Small nuclei that become excited and deformed lose their energy by breaking up into smaller fragments. A larger nucleus, with 150 or more nucleons, stores most of its excitation energy as rotational energy. As they slow down and de-excite, these nuclei lose energy and return to their unexcited shape. What do these nuclei emit, and how would you characterize the energy spectrum?

Answer

Small nuclei that become excited and deformed prefer to lose their energy by breaking up into helium nuclei (alpha particles) or C-12 nuclei whenever possible. In fact, researchers often talk about “nuclear molecules” composed of these two entities. The larger nuclei, with more than 150 nucleons, usually spin faster when energy is added, and the result of a higher angular momentum state is a nucleus that is more deformed. As they de-excite, up to about 40 gamma rays are emitted by descending an “excitation ladder,” producing a characteristic gamma ray emission spectrum. From this spectrum one can determine the nuclear angular momentum states and the nucleus’s deformation shape. Super deformed nuclei were discovered in this way.

Rotational motion of quantum objects such as atoms and molecules has a long and distinguished physics history. Quantized rotational motion of molecules was first recognized from the absorption spectra of infrared light in 1912. The occurrence of rotational motion of atomic nuclei first became a topic of interest in the late 1930s in an effort to explain observed nuclear excitation spectra by physicists Edward Teller and John Wheeler in about 1938.
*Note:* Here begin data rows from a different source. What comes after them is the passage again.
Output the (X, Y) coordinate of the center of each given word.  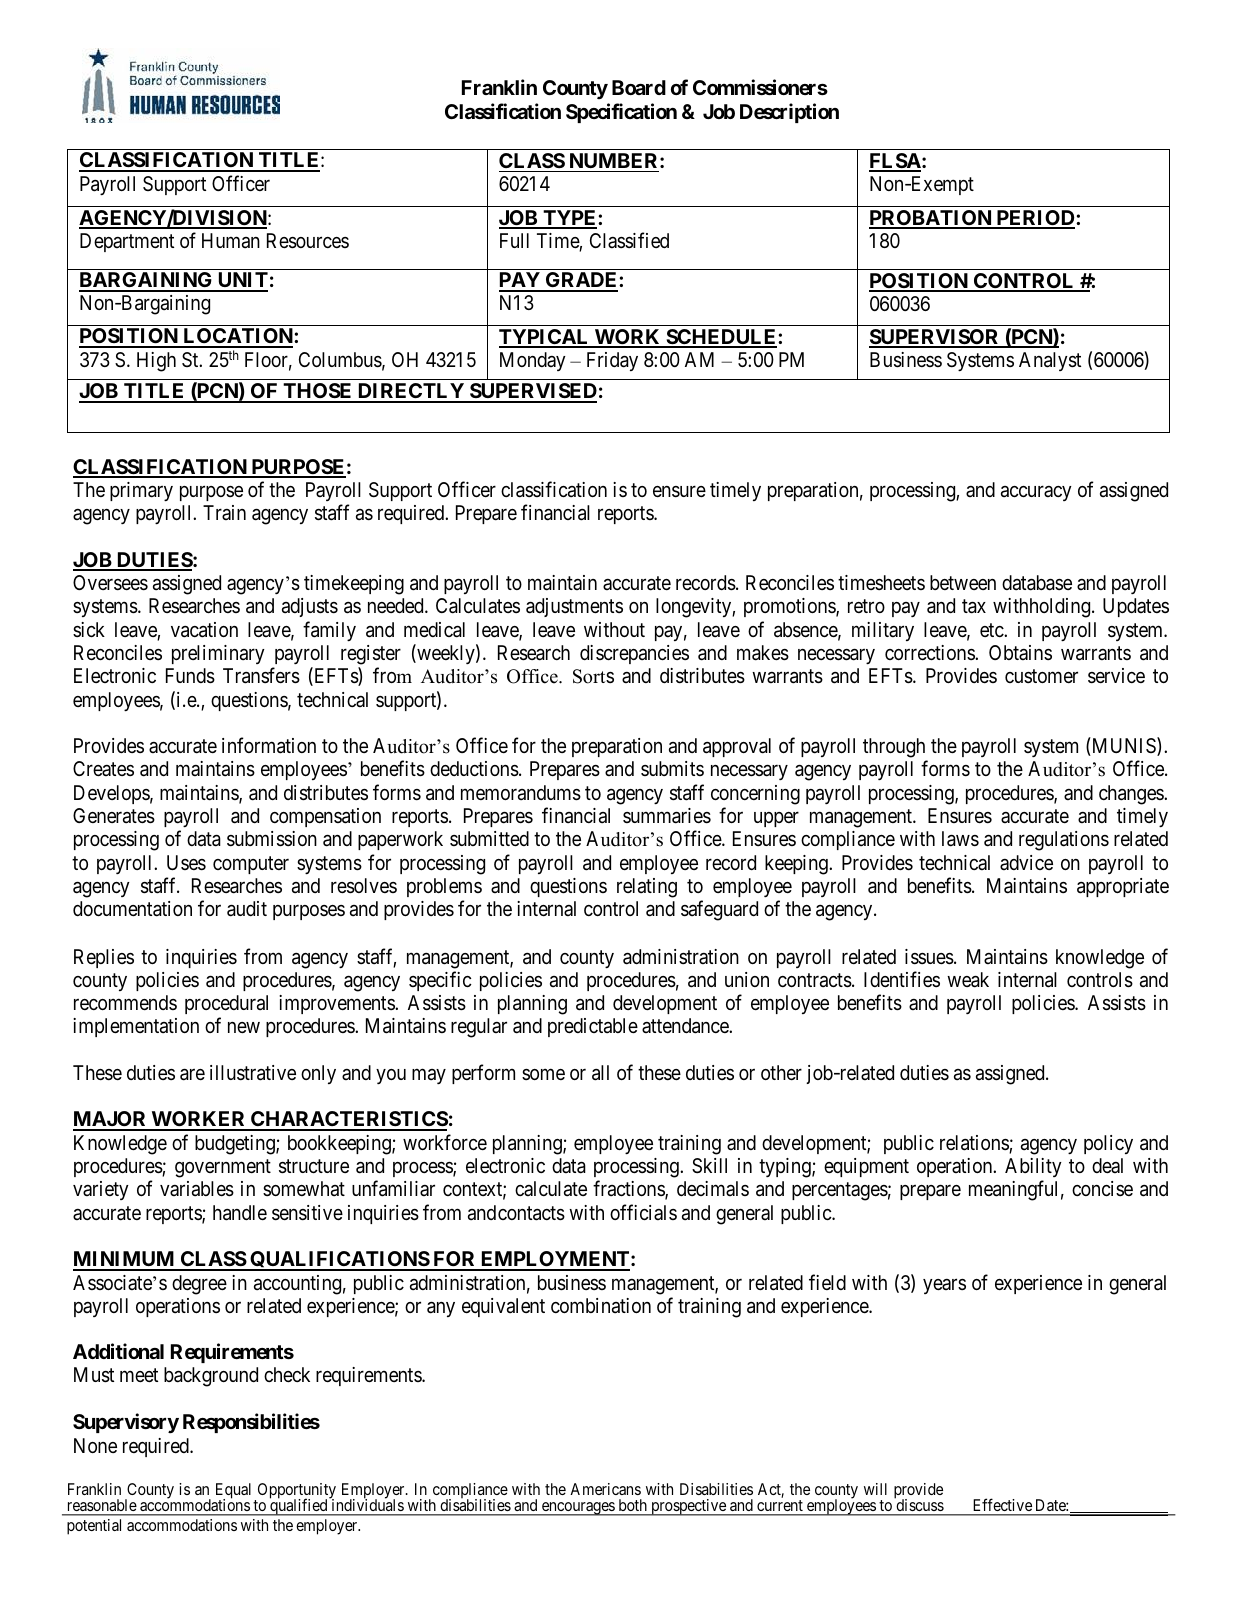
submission (272, 839)
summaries (667, 816)
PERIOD (1035, 219)
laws (960, 839)
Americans (605, 1489)
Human (231, 241)
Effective (1003, 1505)
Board (639, 87)
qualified (299, 1507)
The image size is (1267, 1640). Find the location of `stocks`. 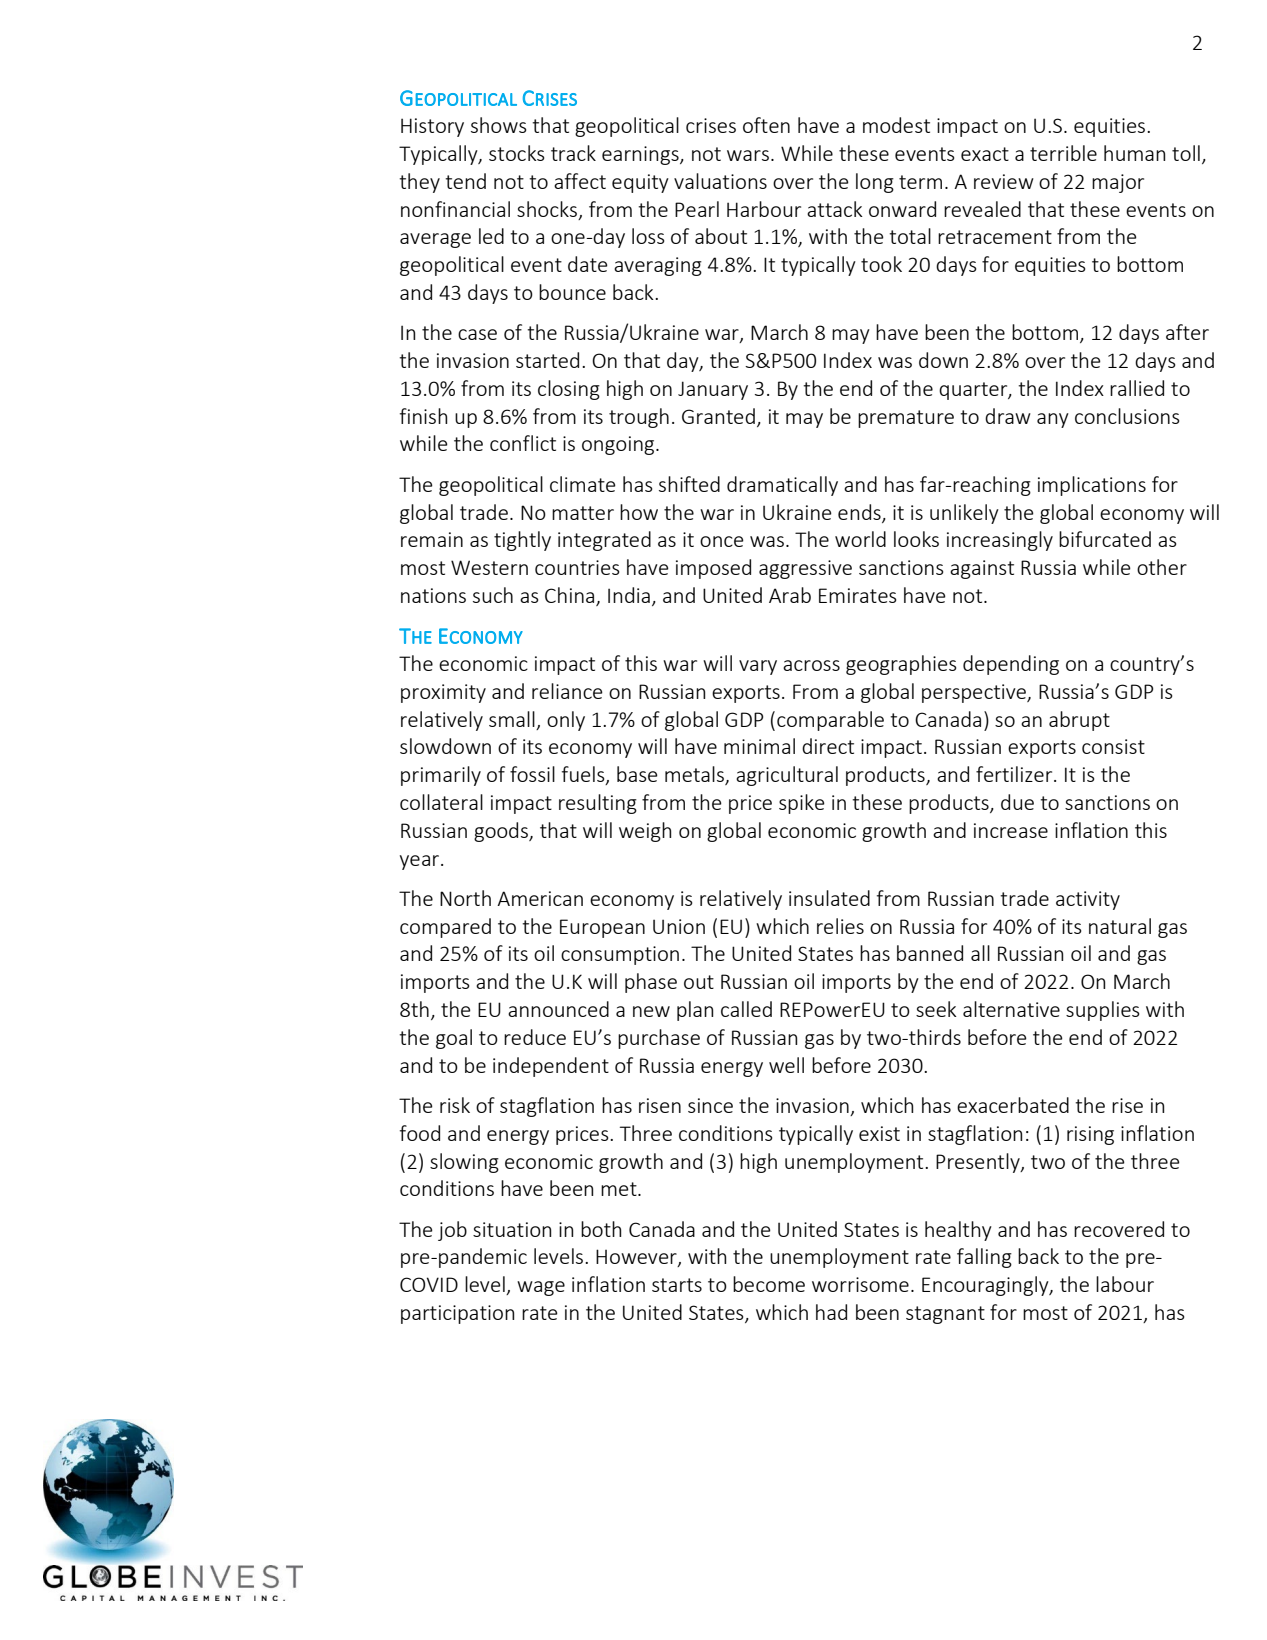

stocks is located at coordinates (517, 153).
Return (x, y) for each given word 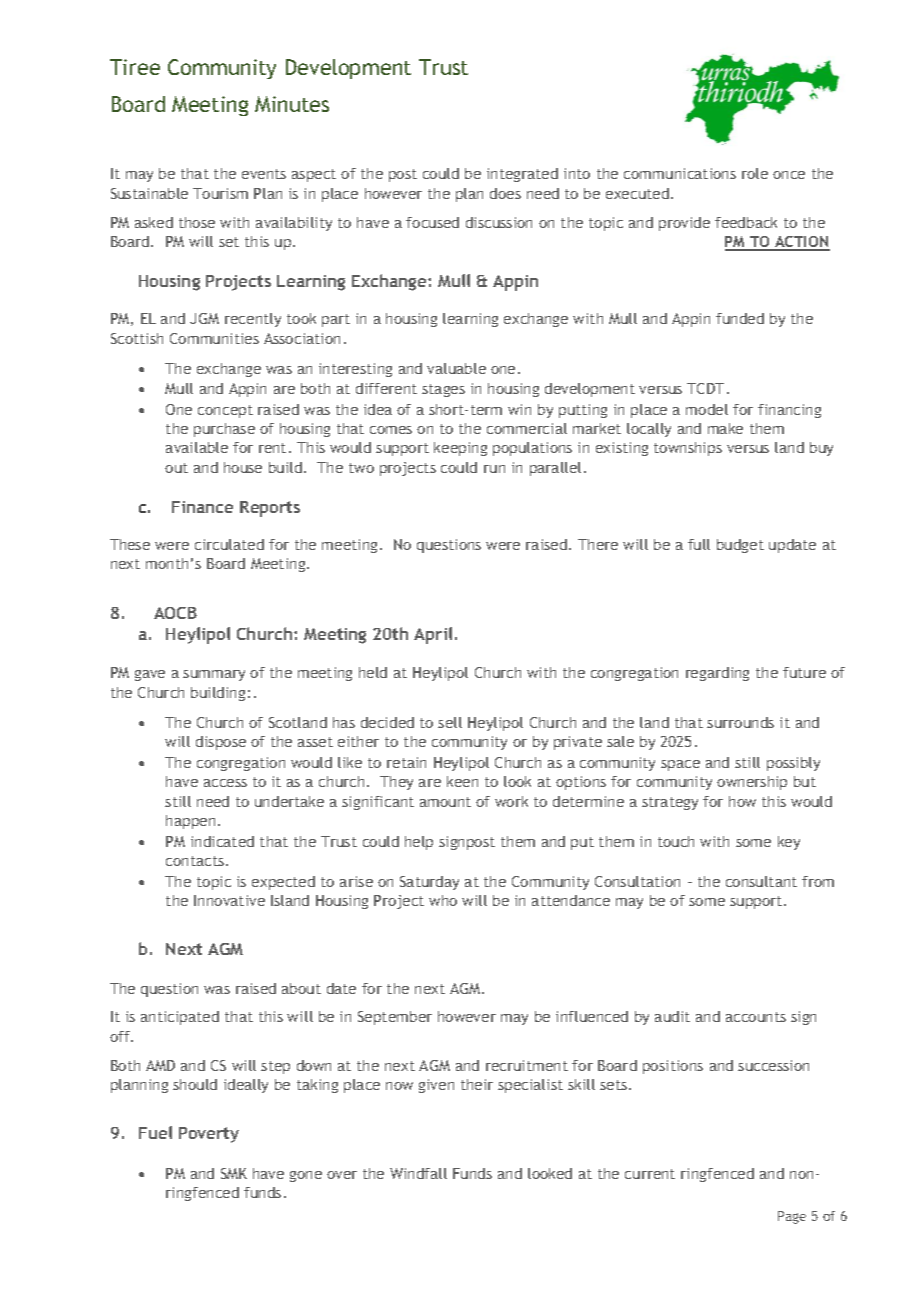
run (494, 469)
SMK (234, 1173)
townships (688, 449)
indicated (222, 841)
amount (445, 802)
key (789, 843)
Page (792, 1217)
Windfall (418, 1173)
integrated (522, 175)
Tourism (220, 193)
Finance (202, 507)
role (755, 173)
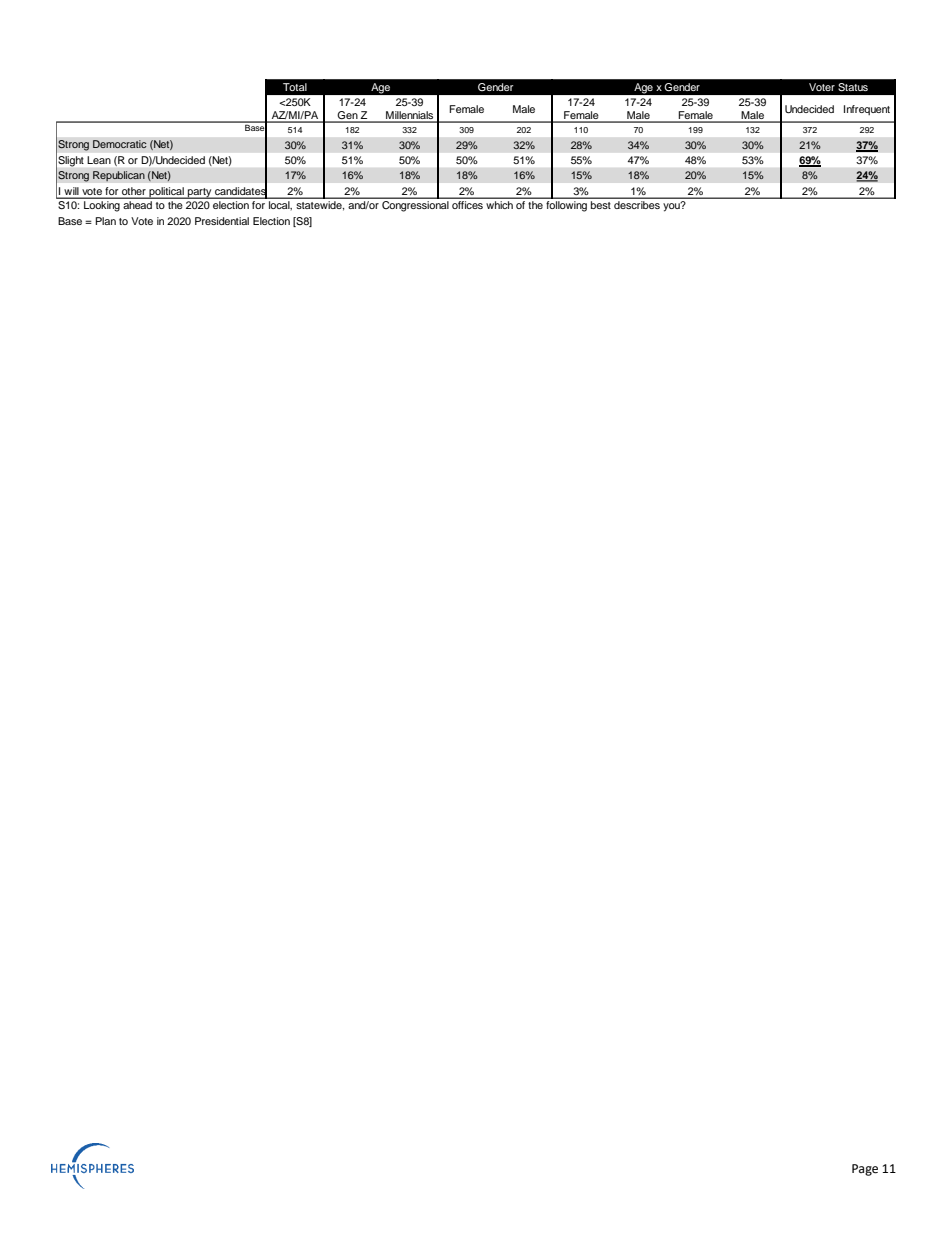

Quantum mechanics dictates the shapes. Upon excitation, the nucleus first deforms into a shape like a rugby football, with a length-to-height ratio of about two to one. Mg-24 appears to behave as if two C-12 nuclei are its major components and seems to behave as a super deformed nucleus in this rugby football shape. The next state would have an elongated hyper deformed shape as a result of perhaps six alpha particles lined up along the long axis. This nucleus is highly unstable, and this nuclear sausage would produce an unmistakable debris pattern.

Recent detailed investigations of several Pb isotopes have yielded surprises. The angular distribution and polarization of the gamma rays show that they were not electric quadrupole (E2) transitions but magnetic dipole (M1). Classically, M1 radiation is pictured as being emitted from a rotating current loop, with the field oscillating at the same frequency as the frequency of rotation. Similar gamma-ray emission bands have recently been identified in other nuclei in the mass region around 110, where the nuclei also are nearly spherical. These spectra have a pattern that is typical of transitions between rotation states, which poses an awkward problem: how can we explain these regular patterns of M1 gamma rays? Apparently there is much more to understand.